- Document excerpt -
--

Marty’s classic trademark vocals can be heard on new renditions of his Jefferson Airplane and Jefferson Starship-penned tunes, now re-recorded with playing partners Goldstein and Morrongiello: “It’s No Secret,” “She Has Funny Cars,” “Today,” “Comin’ Back to Me,” “My Best Friend,” “Caroline,” “With Your Love,” “Runaway,” With Your Love,” and “Miracles,” among them.

Born Martyn Jerel Buchwald in Cincinnati, Ohio, on January 30, 1942, Balin moved to the Bay area at age four by parents Joe and Jean Buchwald. Joe was a lithographer, and printed more than 200 different posters for music shows at the Matrix club, the Fillmore and Avalon ballrooms. He briefly attended San Francisco State University; initially pursuing a career as a painter. He then turned to music with the encouragement of his good friend Ralph Mathis, brother of singer Johnny Mathis.

In 1962 Marty renamed himself Marty Balin and began recording with Challenge Records, recording at the legendary Gold Star studios in Hollywood with the area’s top session players. “Nobody But You” and “I Specialize in Love.”
He subsequently became lead singer of a folk music quartet called the Town Criers, followed by a brief stint with the Gateway Singers in 1965.
Marty then mulled over an electric folk sound. “I wanted to play with electric guitars and drums, but when I mentioned that notion in clubs that I played, the owners would say, ‘We wouldn’t have you play here. Not with drums and electricity. This is a folk club.’ So I decided to open my own club.”
Balin opened the Matrix on August 13th 1965 featuring his new band Jefferson Airplane. Over the next two years, Big Brother & the Holding Company, the War Locks, and the Doors would play inside his venue.

“Marty is the one who started the San Francisco scene,” said former Jefferson Airplane and Jefferson Starship manager, and Balin roommate, Bill Thompson.

“Back in those days Marty was quite the businessman,” stated Jefferson Airplane’s Paul Kantner. “He was the leader of the band on that level. He was the one who pushed us to do all the business stuff, orchestrating, thinking ahead, looking for managers and club opportunities. He was very good at it.

--

- Problems -
1. According to the Marty Balin passage, on what date did Balin open the Matrix?
2. Write the next part of the Marty Balin passage, starting after its final sentence.
The lines that follow are taken from a separate source.

- Dataset section -
--

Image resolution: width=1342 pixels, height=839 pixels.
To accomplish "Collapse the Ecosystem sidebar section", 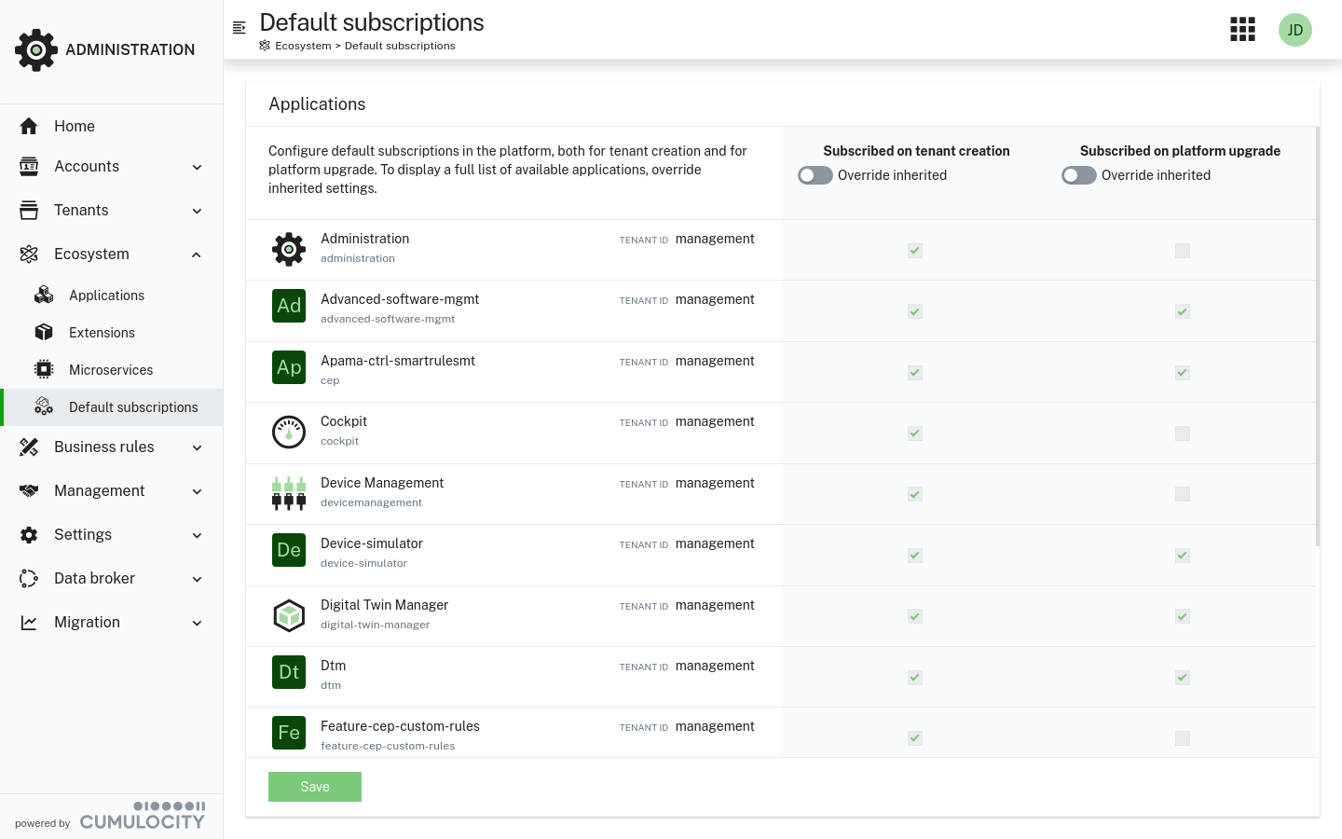I will (91, 254).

--

- Task-by-task outputs -
1. August 13th 1965

2.
MM-81-Jefferson Airplane-June 1967_2x3_300dpi“We had the fortune or misfortune of discovering Fender Twin Reverb amps and LSD in the same week while in college,” Kantner revealed to me in a 2010 interview we did in San Francisco. “That’s a great step forward. (laughs). We later named a music publishing company Ice Bag which had nothing to do with cocaine. It was good marijuana. The best of the year if not the decade.

“FM radio was one of the many things that showed up and was going on in those days. So many things were going on you didn’t take that kind of notice of them. You just assumed that was going on. All right! And go with it.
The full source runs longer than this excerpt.